#### [Data for review]

__________

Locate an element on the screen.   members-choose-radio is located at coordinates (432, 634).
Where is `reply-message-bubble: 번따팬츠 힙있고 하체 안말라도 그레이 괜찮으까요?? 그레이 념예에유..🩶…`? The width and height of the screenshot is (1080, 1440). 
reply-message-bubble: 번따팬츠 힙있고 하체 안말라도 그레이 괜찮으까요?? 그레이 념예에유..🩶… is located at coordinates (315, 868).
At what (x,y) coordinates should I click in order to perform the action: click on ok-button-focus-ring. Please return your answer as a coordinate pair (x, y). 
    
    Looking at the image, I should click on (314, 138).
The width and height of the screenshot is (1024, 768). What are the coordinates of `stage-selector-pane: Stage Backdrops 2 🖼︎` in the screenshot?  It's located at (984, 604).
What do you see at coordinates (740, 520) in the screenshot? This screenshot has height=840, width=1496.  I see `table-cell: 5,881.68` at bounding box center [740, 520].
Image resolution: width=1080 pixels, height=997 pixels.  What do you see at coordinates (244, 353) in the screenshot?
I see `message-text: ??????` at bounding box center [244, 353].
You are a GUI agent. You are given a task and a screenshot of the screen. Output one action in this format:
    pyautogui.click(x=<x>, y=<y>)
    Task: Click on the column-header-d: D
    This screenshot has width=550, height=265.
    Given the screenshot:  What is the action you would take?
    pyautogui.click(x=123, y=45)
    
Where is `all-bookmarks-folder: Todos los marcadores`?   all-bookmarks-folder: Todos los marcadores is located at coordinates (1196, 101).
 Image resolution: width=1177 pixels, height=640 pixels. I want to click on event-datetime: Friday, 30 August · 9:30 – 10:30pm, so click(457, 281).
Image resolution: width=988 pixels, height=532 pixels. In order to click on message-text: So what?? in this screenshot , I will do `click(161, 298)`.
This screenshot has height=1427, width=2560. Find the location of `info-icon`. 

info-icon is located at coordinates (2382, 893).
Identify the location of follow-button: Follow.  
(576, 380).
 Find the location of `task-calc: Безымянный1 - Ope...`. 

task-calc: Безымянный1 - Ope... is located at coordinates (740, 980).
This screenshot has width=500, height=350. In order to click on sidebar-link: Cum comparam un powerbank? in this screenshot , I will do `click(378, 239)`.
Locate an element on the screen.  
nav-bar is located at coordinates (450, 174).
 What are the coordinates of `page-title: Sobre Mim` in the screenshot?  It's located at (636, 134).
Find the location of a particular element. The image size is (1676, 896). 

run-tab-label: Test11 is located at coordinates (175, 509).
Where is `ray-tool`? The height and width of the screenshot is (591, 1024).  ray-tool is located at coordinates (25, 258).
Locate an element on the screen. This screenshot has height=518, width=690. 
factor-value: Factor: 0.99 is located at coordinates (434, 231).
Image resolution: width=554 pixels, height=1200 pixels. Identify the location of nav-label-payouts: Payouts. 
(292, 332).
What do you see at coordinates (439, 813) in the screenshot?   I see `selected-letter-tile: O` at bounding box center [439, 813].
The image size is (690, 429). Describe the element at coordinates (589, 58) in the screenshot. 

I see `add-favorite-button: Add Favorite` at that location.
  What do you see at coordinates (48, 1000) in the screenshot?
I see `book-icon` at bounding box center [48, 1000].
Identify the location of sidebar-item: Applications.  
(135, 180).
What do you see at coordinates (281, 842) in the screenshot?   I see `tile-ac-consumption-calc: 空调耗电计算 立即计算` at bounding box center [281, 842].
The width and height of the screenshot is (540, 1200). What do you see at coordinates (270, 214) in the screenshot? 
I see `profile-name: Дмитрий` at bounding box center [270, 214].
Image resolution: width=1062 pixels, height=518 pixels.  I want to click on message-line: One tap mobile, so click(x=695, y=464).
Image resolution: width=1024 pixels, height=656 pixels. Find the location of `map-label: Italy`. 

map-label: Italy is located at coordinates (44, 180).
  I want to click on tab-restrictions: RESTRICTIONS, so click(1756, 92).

__________

#### [Exercise directions]
Copy every one of the rows above word for word, changing nothing.

#### [The answer]
Locate an element on the screen.   members-choose-radio is located at coordinates (432, 634).
Where is `reply-message-bubble: 번따팬츠 힙있고 하체 안말라도 그레이 괜찮으까요?? 그레이 념예에유..🩶…`? The width and height of the screenshot is (1080, 1440). 
reply-message-bubble: 번따팬츠 힙있고 하체 안말라도 그레이 괜찮으까요?? 그레이 념예에유..🩶… is located at coordinates (315, 868).
At what (x,y) coordinates should I click in order to perform the action: click on ok-button-focus-ring. Please return your answer as a coordinate pair (x, y). 
    
    Looking at the image, I should click on (314, 138).
The width and height of the screenshot is (1024, 768). What are the coordinates of `stage-selector-pane: Stage Backdrops 2 🖼︎` in the screenshot?  It's located at (984, 604).
What do you see at coordinates (740, 520) in the screenshot? This screenshot has height=840, width=1496.  I see `table-cell: 5,881.68` at bounding box center [740, 520].
Image resolution: width=1080 pixels, height=997 pixels.  What do you see at coordinates (244, 353) in the screenshot?
I see `message-text: ??????` at bounding box center [244, 353].
You are a GUI agent. You are given a task and a screenshot of the screen. Output one action in this format:
    pyautogui.click(x=<x>, y=<y>)
    Task: Click on the column-header-d: D
    This screenshot has width=550, height=265.
    Given the screenshot:  What is the action you would take?
    pyautogui.click(x=123, y=45)
    
Where is `all-bookmarks-folder: Todos los marcadores`?   all-bookmarks-folder: Todos los marcadores is located at coordinates (1196, 101).
 Image resolution: width=1177 pixels, height=640 pixels. I want to click on event-datetime: Friday, 30 August · 9:30 – 10:30pm, so click(457, 281).
Image resolution: width=988 pixels, height=532 pixels. In order to click on message-text: So what?? in this screenshot , I will do `click(161, 298)`.
This screenshot has height=1427, width=2560. Find the location of `info-icon`. 

info-icon is located at coordinates (2382, 893).
Identify the location of follow-button: Follow.  
(576, 380).
 Find the location of `task-calc: Безымянный1 - Ope...`. 

task-calc: Безымянный1 - Ope... is located at coordinates (740, 980).
This screenshot has width=500, height=350. In order to click on sidebar-link: Cum comparam un powerbank? in this screenshot , I will do `click(378, 239)`.
Locate an element on the screen.  
nav-bar is located at coordinates (450, 174).
 What are the coordinates of `page-title: Sobre Mim` in the screenshot?  It's located at (636, 134).
Find the location of a particular element. The image size is (1676, 896). 

run-tab-label: Test11 is located at coordinates (175, 509).
Where is `ray-tool`? The height and width of the screenshot is (591, 1024).  ray-tool is located at coordinates (25, 258).
Locate an element on the screen. This screenshot has height=518, width=690. 
factor-value: Factor: 0.99 is located at coordinates (434, 231).
Image resolution: width=554 pixels, height=1200 pixels. Identify the location of nav-label-payouts: Payouts. 
(292, 332).
What do you see at coordinates (439, 813) in the screenshot?   I see `selected-letter-tile: O` at bounding box center [439, 813].
The image size is (690, 429). Describe the element at coordinates (589, 58) in the screenshot. 

I see `add-favorite-button: Add Favorite` at that location.
  What do you see at coordinates (48, 1000) in the screenshot?
I see `book-icon` at bounding box center [48, 1000].
Identify the location of sidebar-item: Applications.  
(135, 180).
What do you see at coordinates (281, 842) in the screenshot?   I see `tile-ac-consumption-calc: 空调耗电计算 立即计算` at bounding box center [281, 842].
The width and height of the screenshot is (540, 1200). What do you see at coordinates (270, 214) in the screenshot? 
I see `profile-name: Дмитрий` at bounding box center [270, 214].
Image resolution: width=1062 pixels, height=518 pixels.  I want to click on message-line: One tap mobile, so click(x=695, y=464).
Image resolution: width=1024 pixels, height=656 pixels. Find the location of `map-label: Italy`. 

map-label: Italy is located at coordinates (44, 180).
  I want to click on tab-restrictions: RESTRICTIONS, so click(1756, 92).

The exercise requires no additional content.